Orchestration (Saga)

A central coordinator (the saga) tracks the state of a distributed transaction and directs each step.

// Saga state machine
interface OrderSagaState {
	orderId: string;
	step: 'payment' | 'inventory' | 'fulfillment' | 'completed' | 'failed';
	paymentId?: string;
	compensations: Array<() => Promise<void>>;
}

class OrderSaga {
	async execute(order: Order): Promise<void> {
		const state: OrderSagaState = {
			orderId: order.id,
			step: 'payment',
			compensations: []
		};

		try {
			// Step 1: Payment
			const payment = await paymentClient.charge(order);
			state.paymentId = payment.id;
			state.compensations.push(() => paymentClient.refund(payment.id));

			// Step 2: Reserve inventory
			await inventoryClient.reserve(order.items);
			state.compensations.push(() => inventoryClient.release(order.items));

			// Step 3: Fulfill
			await fulfillmentClient.ship(order);
			state.step = 'completed';
		} catch (err) {
			state.step = 'failed';
			// Run compensations in reverse order
			for (const compensate of state.compensations.reverse()) {
				await compensate().catch(console.error); // best-effort
			}
			throw err;
		}
	}
}

Pros: clear state, easy to reason about, one place to handle failures.

Cons: the saga coordinator is a SPOF (mitigated by persisting state), tighter coupling to step order.

For durable sagas (survive process restart), persist state to a database:

CREATE TABLE sagas (
  id         UUID PRIMARY KEY,
  type       TEXT NOT NULL,
  state      JSONB NOT NULL,
  status     TEXT NOT NULL DEFAULT 'running',  -- running, completed, failed
  created_at TIMESTAMPTZ DEFAULT NOW(),
  updated_at TIMESTAMPTZ DEFAULT NOW()
);

Temporal (temporal.io) is a purpose-built durable workflow engine that makes saga implementation with automatic replay, retries, and state persistence trivial.

Competing Consumers

Scale message processing by running multiple worker instances against the same queue:

Queue: [msg1, msg2, msg3, msg4, msg5]
  Worker 1 processes: msg1, msg3, msg5
  Worker 2 processes: msg2, msg4

Works automatically with:

RabbitMQ: multiple consumers on the same queue
Kafka: multiple consumers in the same consumer group (up to partition count)
NATS JetStream: multiple pull consumers on same durable

The key invariant: each message processed by exactly one worker. Guaranteed by the broker’s locking semantics.

Fan-Out

One event consumed by multiple independent services:

Per-consumer queues (RabbitMQ):

// Exchange with one binding per service
await ch.assertExchange('orders', 'topic', { durable: true });

// Each service gets its own queue
await ch.assertQueue('orders.payment', { durable: true });
await ch.assertQueue('orders.analytics', { durable: true });
await ch.assertQueue('orders.notifications', { durable: true });

await ch.bindQueue('orders.payment', 'orders', 'created');
await ch.bindQueue('orders.analytics', 'orders', 'created');
await ch.bindQueue('orders.notifications', 'orders', 'created');

Kafka: multiple consumer groups automatically achieve fan-out. Each group reads all messages independently.

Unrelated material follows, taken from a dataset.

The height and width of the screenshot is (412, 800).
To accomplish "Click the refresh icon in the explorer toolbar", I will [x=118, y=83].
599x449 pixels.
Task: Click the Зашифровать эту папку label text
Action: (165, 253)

// payment-service group — reads all messages
const paymentConsumer = kafka.consumer({ groupId: 'payment-service' });

// analytics-service group — reads same messages independently
const analyticsConsumer = kafka.consumer({ groupId: 'analytics-service' });

Poison Pills

A message that always causes consumer failure, blocking the queue.

Detection:

ch.consume('orders', async (msg) => {
	const attempt = (msg.properties.headers['x-attempt'] || 0) as number;

	try {
		await processOrder(JSON.parse(msg.content.toString()));
		ch.ack(msg);
	} catch (err) {
		if (attempt >= 3) {
			// Poison pill — move to DLQ with diagnostic headers
			ch.publish('orders.dlx', 'created', msg.content, {
				headers: {
					...msg.properties.headers,
					'x-failed-reason': err.message,
					'x-failed-at': new Date().toISOString()
				}
			});
			ch.ack(msg);
		} else {
			// Retry
			ch.publish('orders', 'created', msg.content, {
				headers: { 'x-attempt': attempt + 1 }
			});
			ch.ack(msg);
		}
	}
});

Always have a DLQ. A queue without a DLQ eventually blocks on a poison pill indefinitely.